▶ Job: Quote the lines starting at the one containing "How do I perform: Open" and ending at the one containing "coord(367,87)", word for word, omitting the pictures.
####
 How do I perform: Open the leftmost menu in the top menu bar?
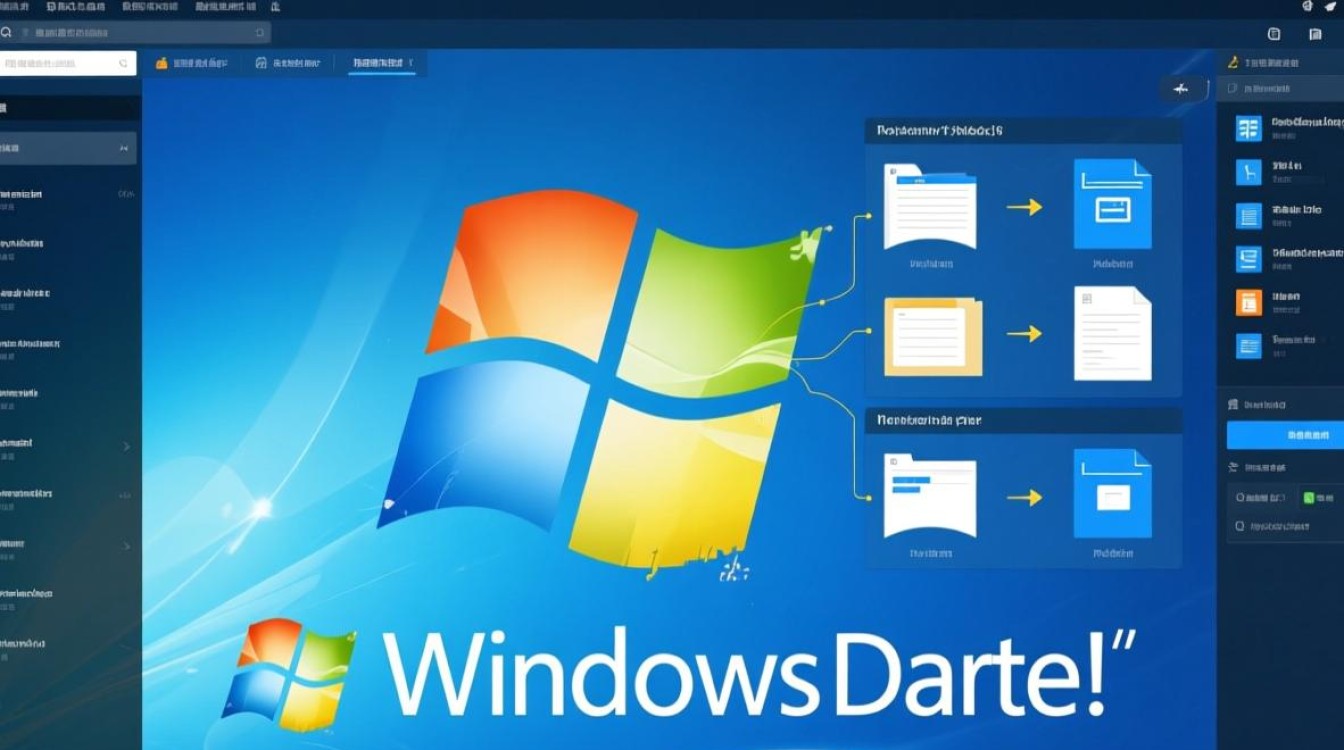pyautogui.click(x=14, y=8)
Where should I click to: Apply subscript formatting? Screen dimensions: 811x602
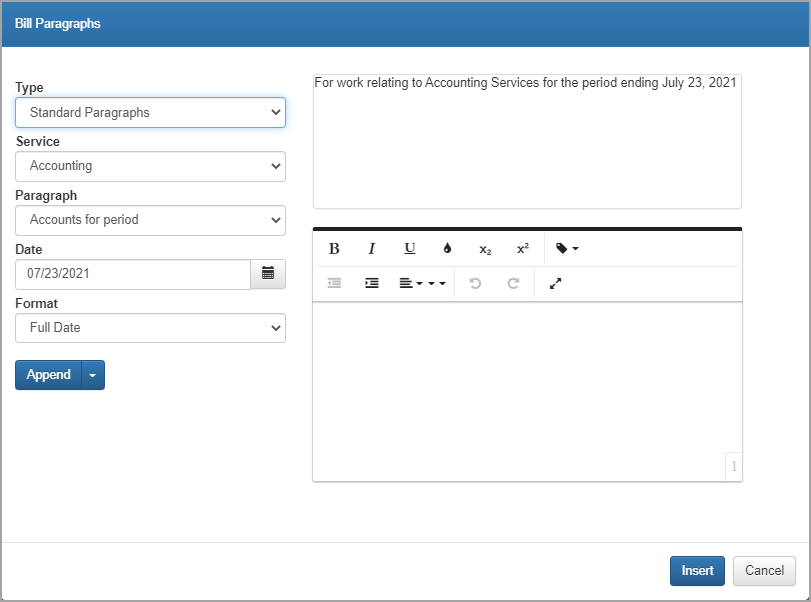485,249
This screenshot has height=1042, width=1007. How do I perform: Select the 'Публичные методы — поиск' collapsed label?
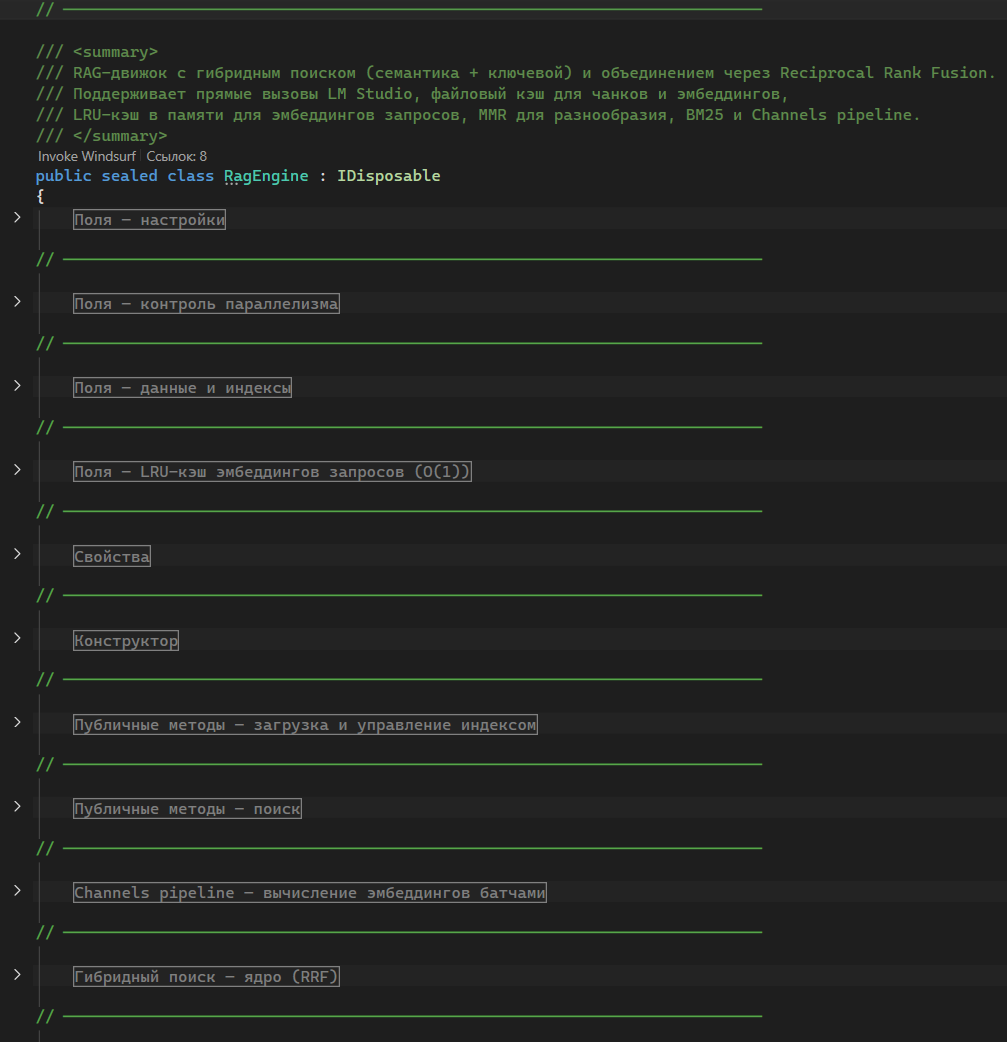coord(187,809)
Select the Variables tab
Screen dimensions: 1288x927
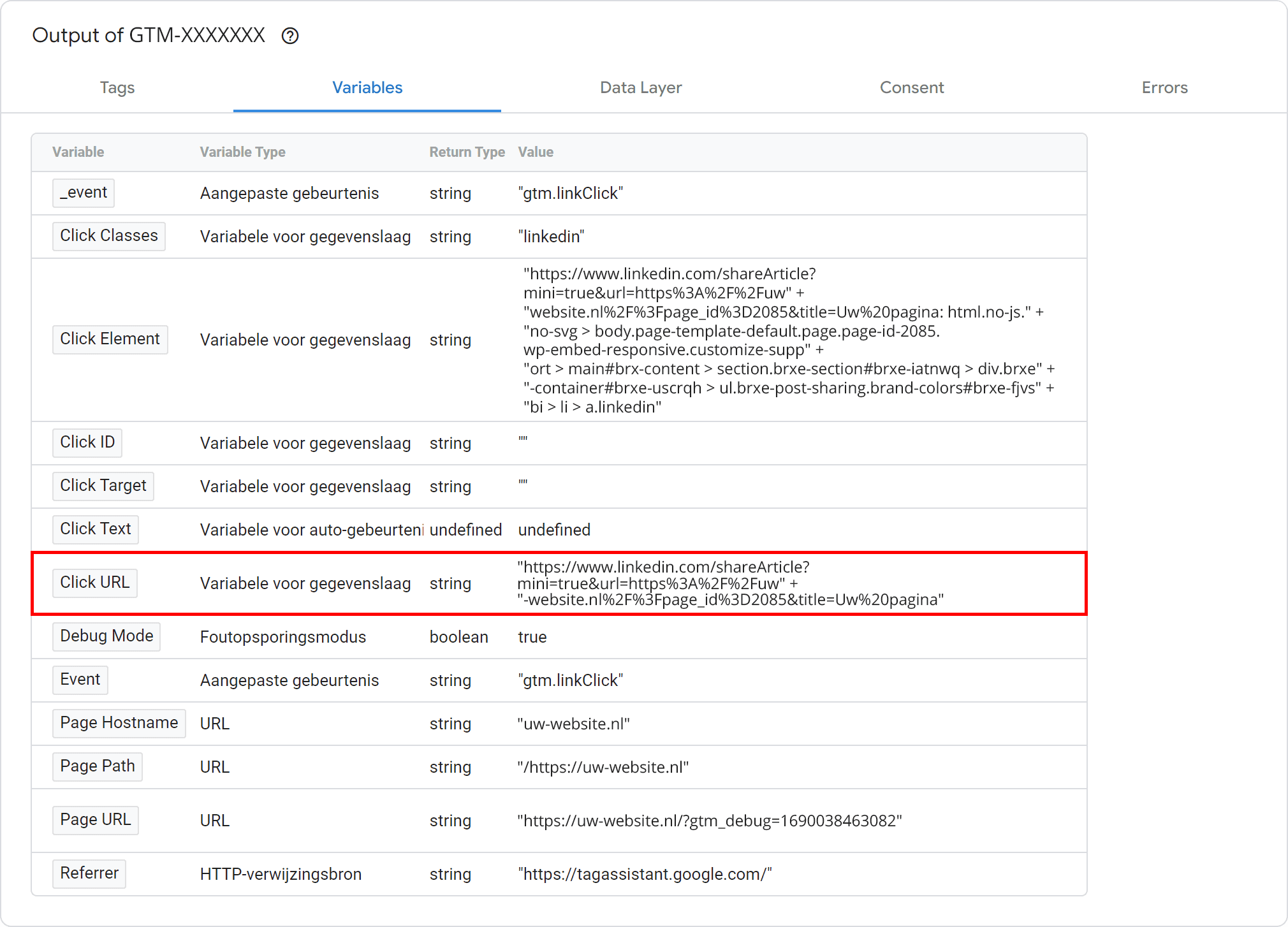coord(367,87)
####
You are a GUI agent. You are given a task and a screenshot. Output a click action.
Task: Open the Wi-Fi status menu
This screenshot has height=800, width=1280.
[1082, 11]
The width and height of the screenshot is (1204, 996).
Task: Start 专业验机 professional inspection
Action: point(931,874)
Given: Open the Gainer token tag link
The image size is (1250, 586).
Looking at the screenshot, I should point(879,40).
####
▶ Expected answer:
 How do I perform: Open the leftmost menu in the top menu bar?
pyautogui.click(x=14, y=8)
Where should I click to: Apply subscript formatting? Screen dimensions: 811x602
485,249
This screenshot has height=1042, width=1007. How do I perform: Select the 'Публичные методы — поиск' collapsed label?
coord(187,809)
Select the Variables tab
Screen dimensions: 1288x927
coord(367,87)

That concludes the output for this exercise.